Filter the listing below for "agent" and report every line that has it.

§ **Input data**
[Start of section]

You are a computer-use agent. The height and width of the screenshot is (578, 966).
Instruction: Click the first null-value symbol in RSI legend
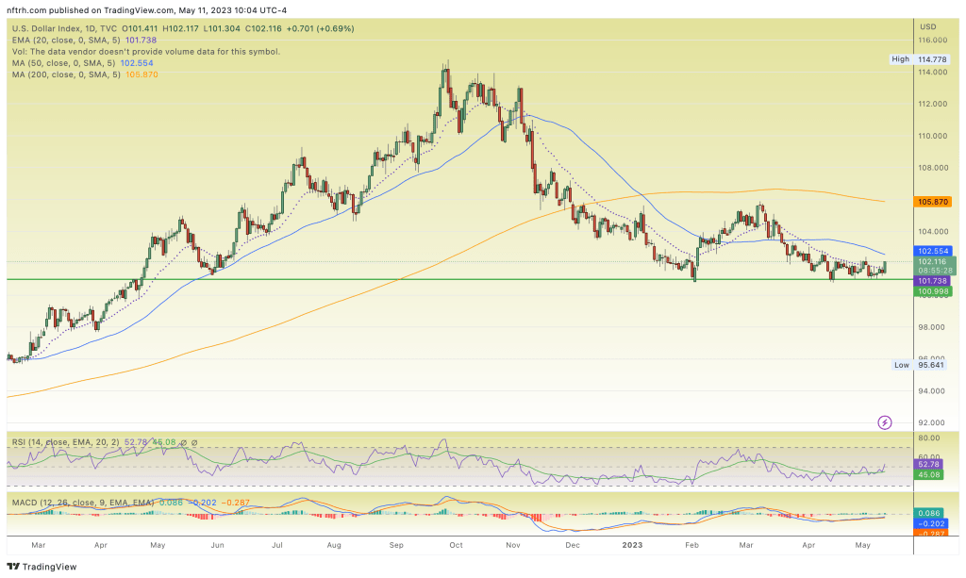coord(185,440)
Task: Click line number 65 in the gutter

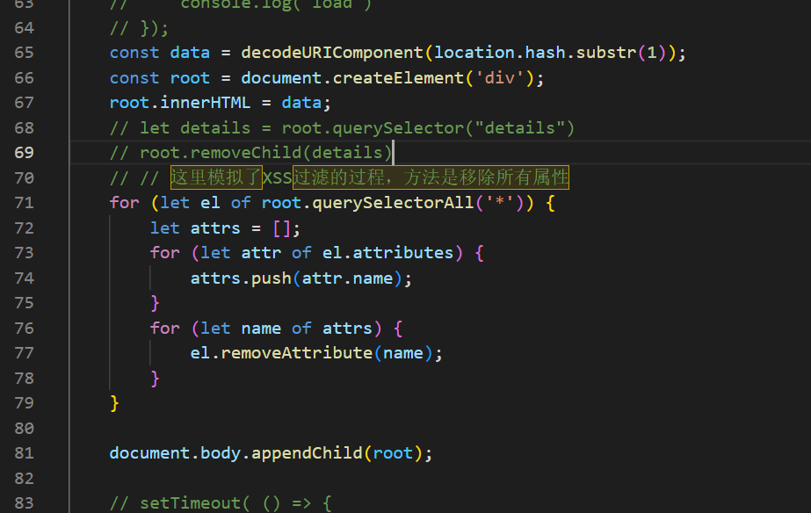Action: pos(25,53)
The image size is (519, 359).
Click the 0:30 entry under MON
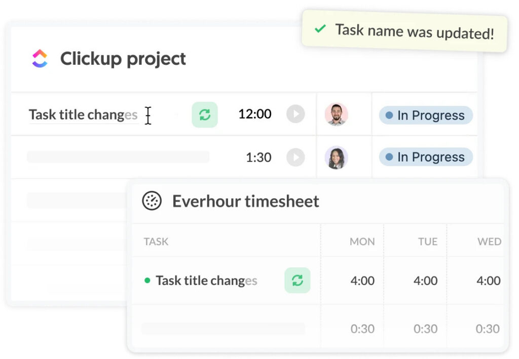pos(362,329)
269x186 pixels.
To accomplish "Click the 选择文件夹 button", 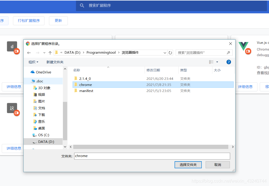I will (188, 165).
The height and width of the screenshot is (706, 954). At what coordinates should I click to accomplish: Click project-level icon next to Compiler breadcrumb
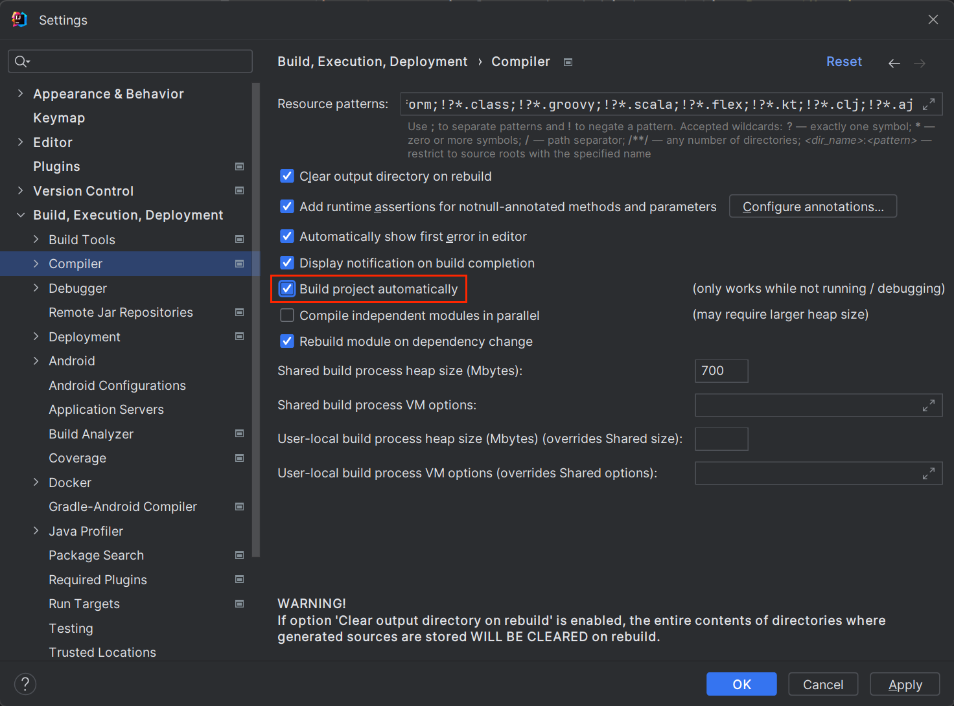[568, 62]
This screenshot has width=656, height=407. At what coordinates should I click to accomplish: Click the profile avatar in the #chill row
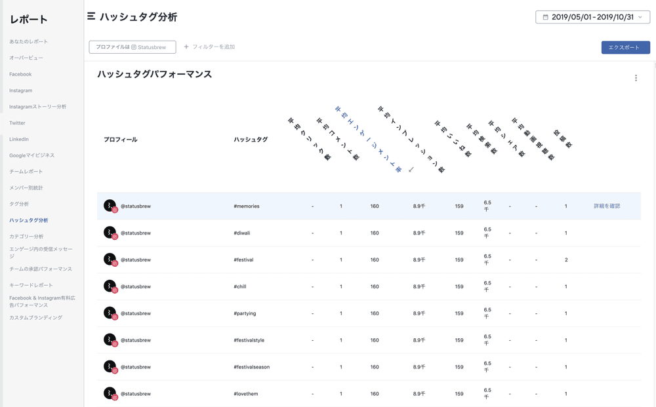pyautogui.click(x=110, y=286)
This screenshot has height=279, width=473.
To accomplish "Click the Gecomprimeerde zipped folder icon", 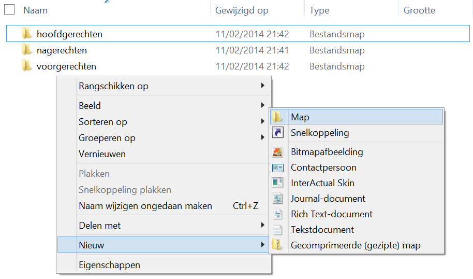I will (x=277, y=245).
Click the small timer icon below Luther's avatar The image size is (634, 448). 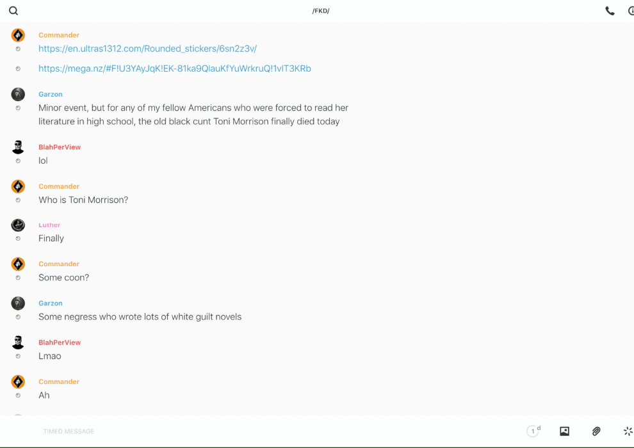tap(18, 239)
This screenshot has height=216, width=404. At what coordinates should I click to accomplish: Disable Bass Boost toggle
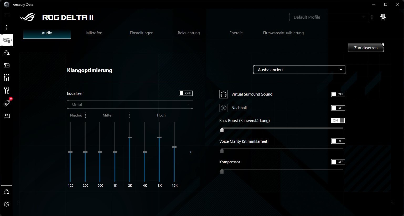pos(338,120)
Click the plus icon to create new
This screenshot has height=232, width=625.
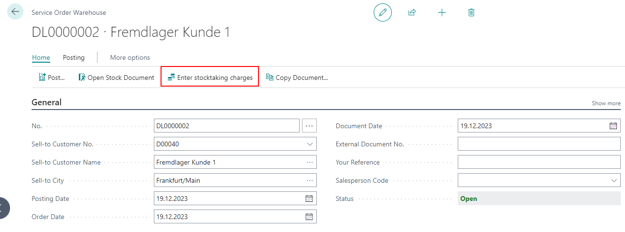click(x=442, y=13)
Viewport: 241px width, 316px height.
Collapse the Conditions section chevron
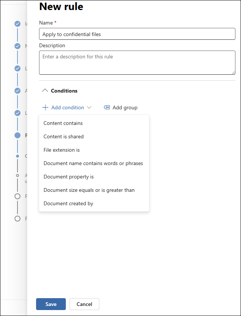point(45,91)
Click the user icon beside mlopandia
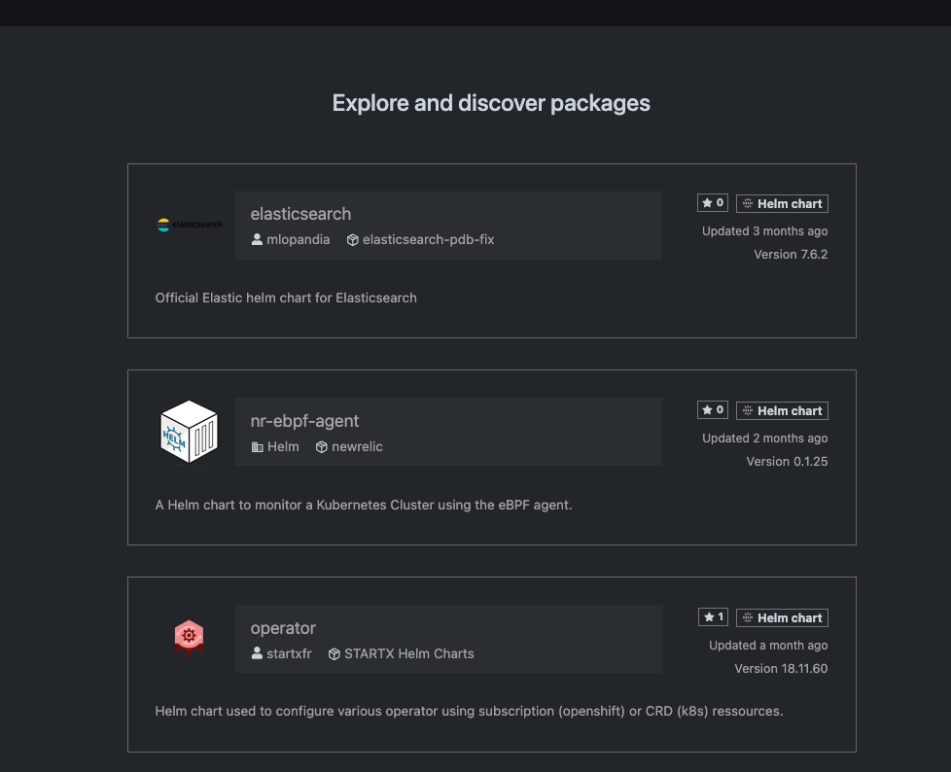This screenshot has width=951, height=772. (257, 239)
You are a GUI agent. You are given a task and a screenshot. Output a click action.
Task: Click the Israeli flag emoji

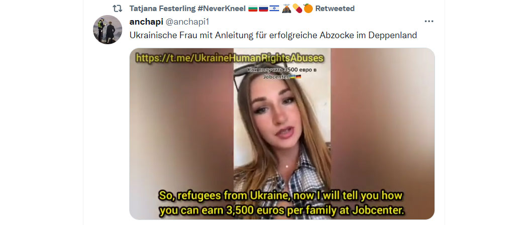274,9
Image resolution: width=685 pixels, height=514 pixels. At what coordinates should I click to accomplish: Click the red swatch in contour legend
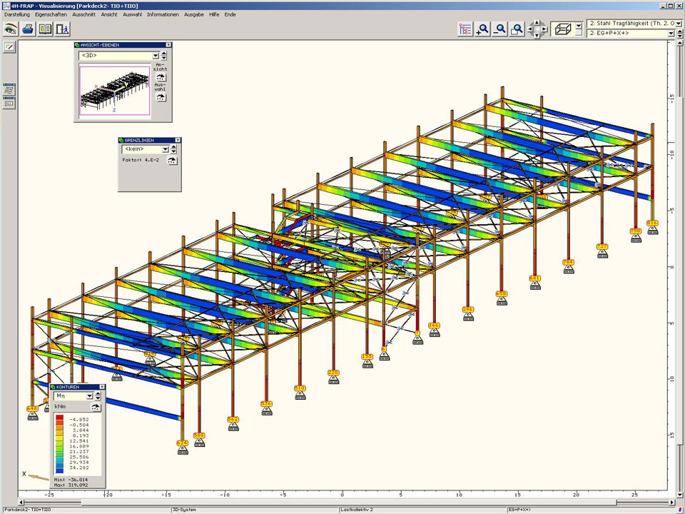[61, 418]
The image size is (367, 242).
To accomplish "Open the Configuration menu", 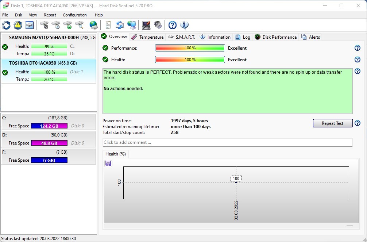I will coord(74,15).
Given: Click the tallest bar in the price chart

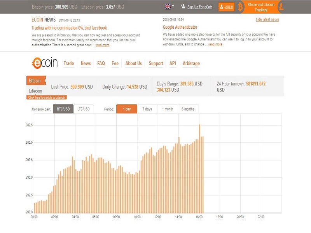Looking at the screenshot, I should (199, 169).
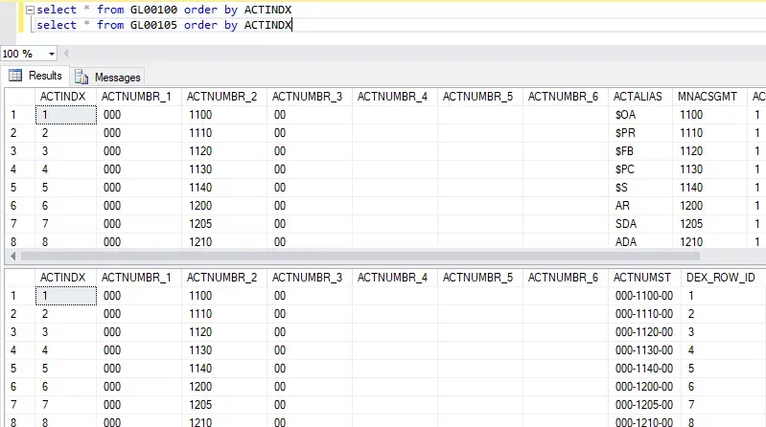Click ACTNUMST column header in bottom grid
The height and width of the screenshot is (427, 766).
642,277
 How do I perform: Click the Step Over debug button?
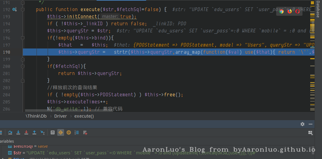coord(10,132)
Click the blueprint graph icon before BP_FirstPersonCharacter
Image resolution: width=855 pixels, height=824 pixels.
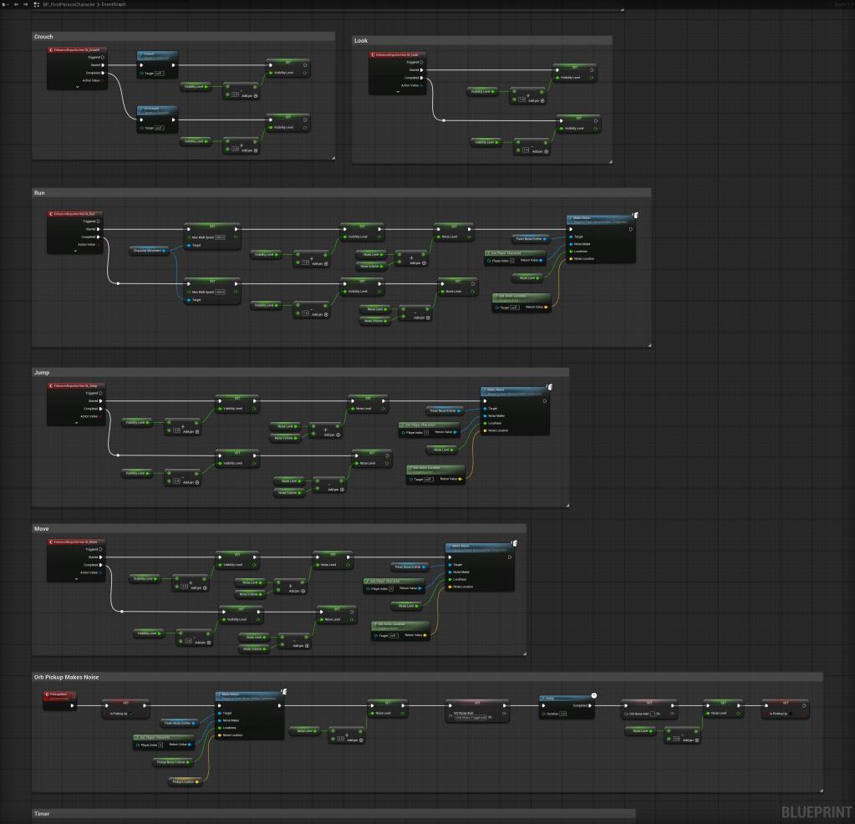(x=36, y=4)
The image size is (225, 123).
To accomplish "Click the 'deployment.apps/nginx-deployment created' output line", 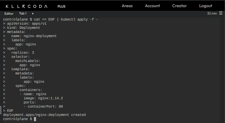I will pos(44,115).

[End of section]

§ **Output**
You are a computer-use agent. The height and width of the screenshot is (578, 966).
You are a GUI agent. You are given a task and a screenshot. Output a click action.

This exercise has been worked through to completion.